Work to be completed. Write the entries out exactly. Any images they hold stay out of the copy.

Data to use Start Marker

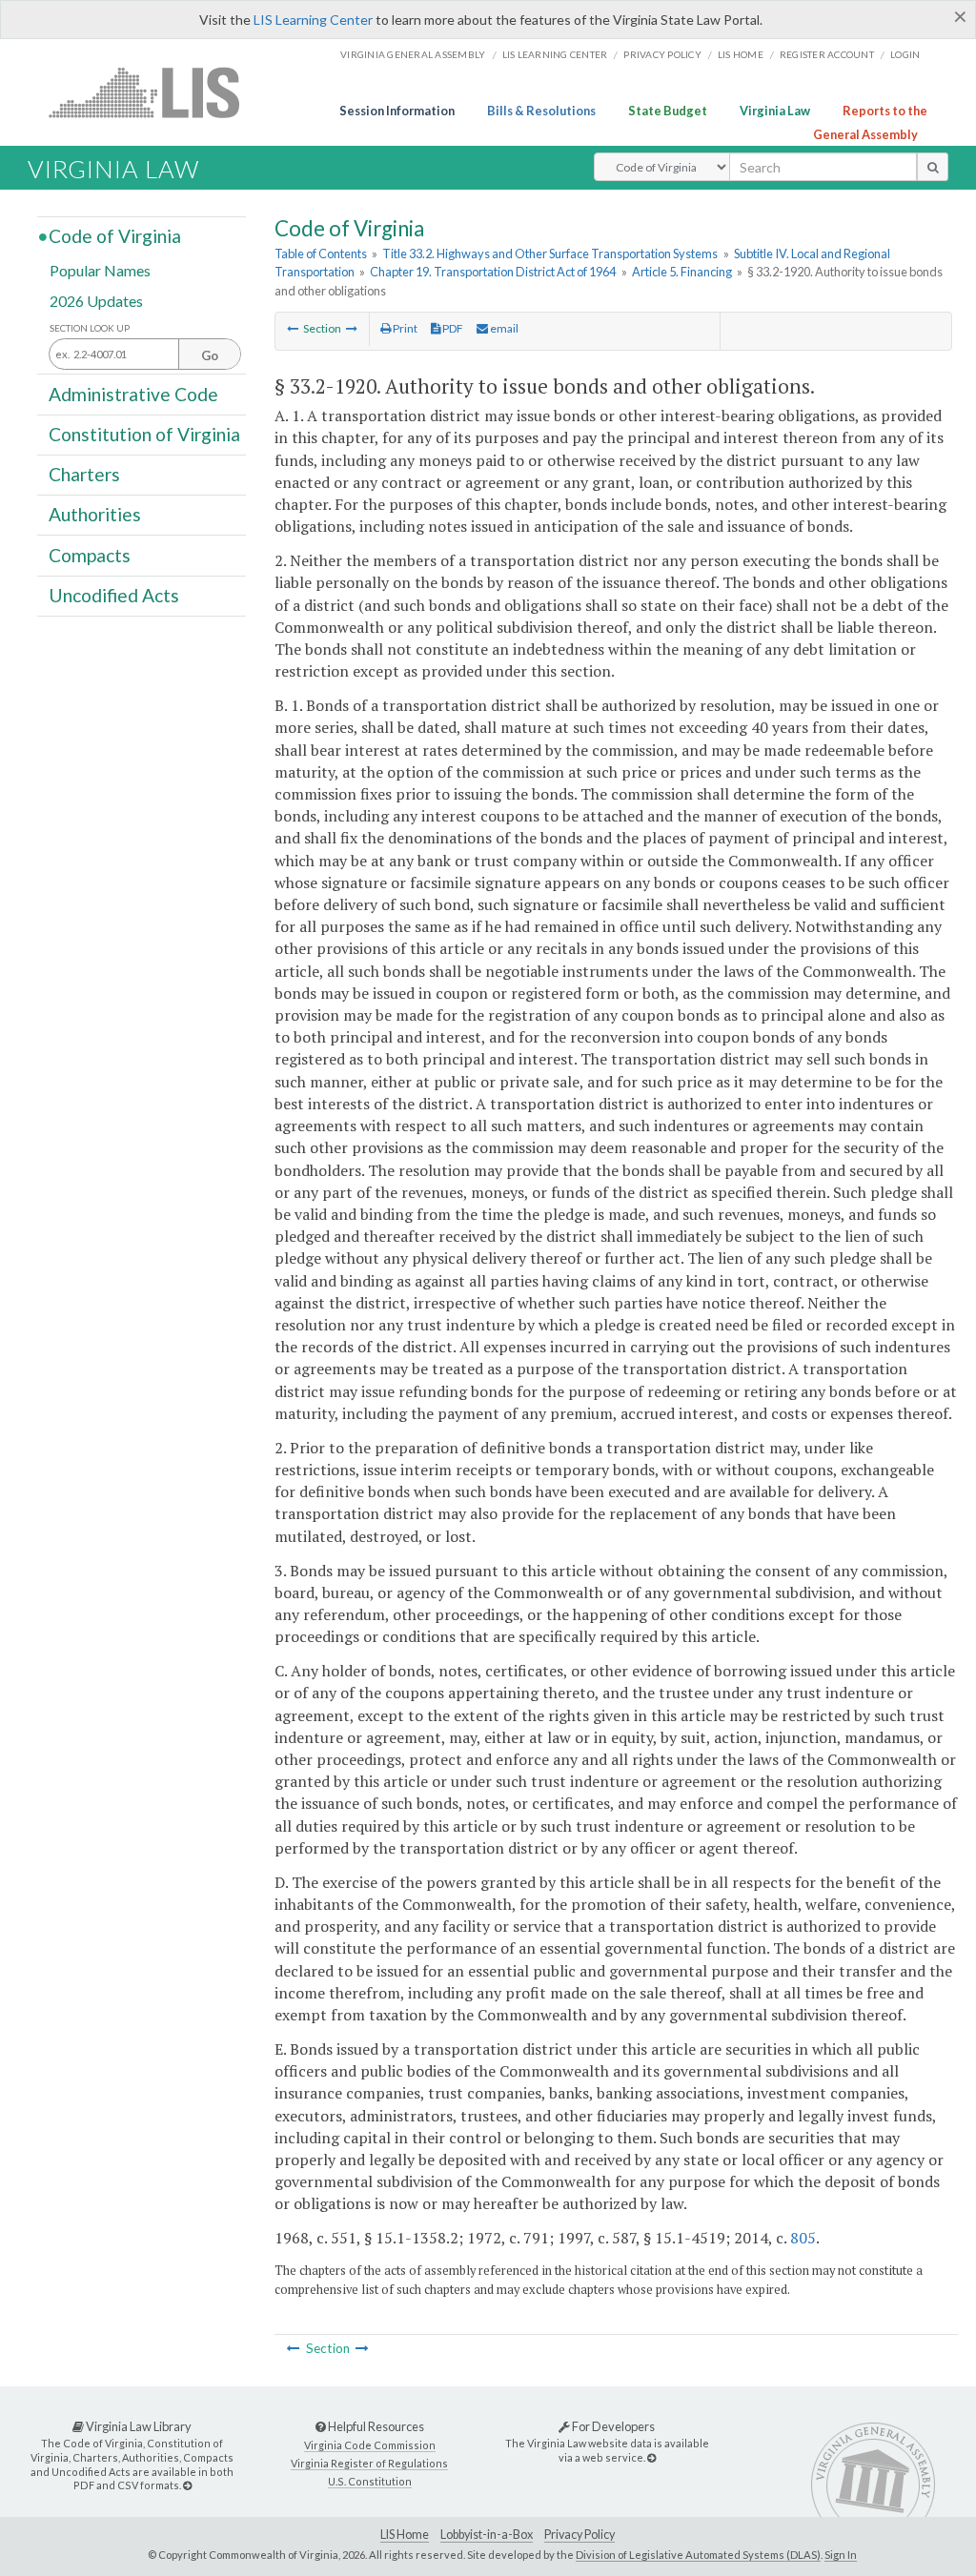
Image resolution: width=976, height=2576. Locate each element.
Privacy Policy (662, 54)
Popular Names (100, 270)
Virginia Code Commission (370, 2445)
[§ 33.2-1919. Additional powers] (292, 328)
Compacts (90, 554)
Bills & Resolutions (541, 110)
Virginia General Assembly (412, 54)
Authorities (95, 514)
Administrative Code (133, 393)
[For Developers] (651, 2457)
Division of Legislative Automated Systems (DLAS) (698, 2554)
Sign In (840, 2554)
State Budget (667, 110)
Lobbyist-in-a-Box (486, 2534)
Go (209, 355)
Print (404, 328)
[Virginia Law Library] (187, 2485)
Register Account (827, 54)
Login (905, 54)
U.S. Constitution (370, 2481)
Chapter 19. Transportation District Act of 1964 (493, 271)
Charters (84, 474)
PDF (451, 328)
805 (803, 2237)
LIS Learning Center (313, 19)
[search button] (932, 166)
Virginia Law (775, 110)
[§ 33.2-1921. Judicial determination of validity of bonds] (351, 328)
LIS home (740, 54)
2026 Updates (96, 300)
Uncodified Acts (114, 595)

Data to use End Marker

Solution for this exercise.
Image resolution: width=976, height=2576. Locate each element.
Privacy Policy (662, 54)
Popular Names (100, 270)
Virginia Code Commission (370, 2445)
[§ 33.2-1919. Additional powers] (292, 328)
Compacts (90, 554)
Bills & Resolutions (541, 110)
Virginia General Assembly (412, 54)
Authorities (95, 514)
Administrative Code (133, 393)
[For Developers] (651, 2457)
Division of Legislative Automated Systems (DLAS) (698, 2554)
Sign In (840, 2554)
State Budget (667, 110)
Lobbyist-in-a-Box (486, 2534)
Go (209, 355)
Print (404, 328)
[Virginia Law Library] (187, 2485)
Register Account (827, 54)
Login (905, 54)
U.S. Constitution (370, 2481)
Chapter 19. Transportation District Act of 1964 (493, 271)
Charters (84, 474)
PDF (451, 328)
805 (803, 2237)
LIS Learning Center (313, 19)
[search button] (932, 166)
Virginia Law (775, 110)
[§ 33.2-1921. Judicial determination of validity of bonds] (351, 328)
LIS home (740, 54)
2026 Updates (96, 300)
Uncodified Acts (114, 595)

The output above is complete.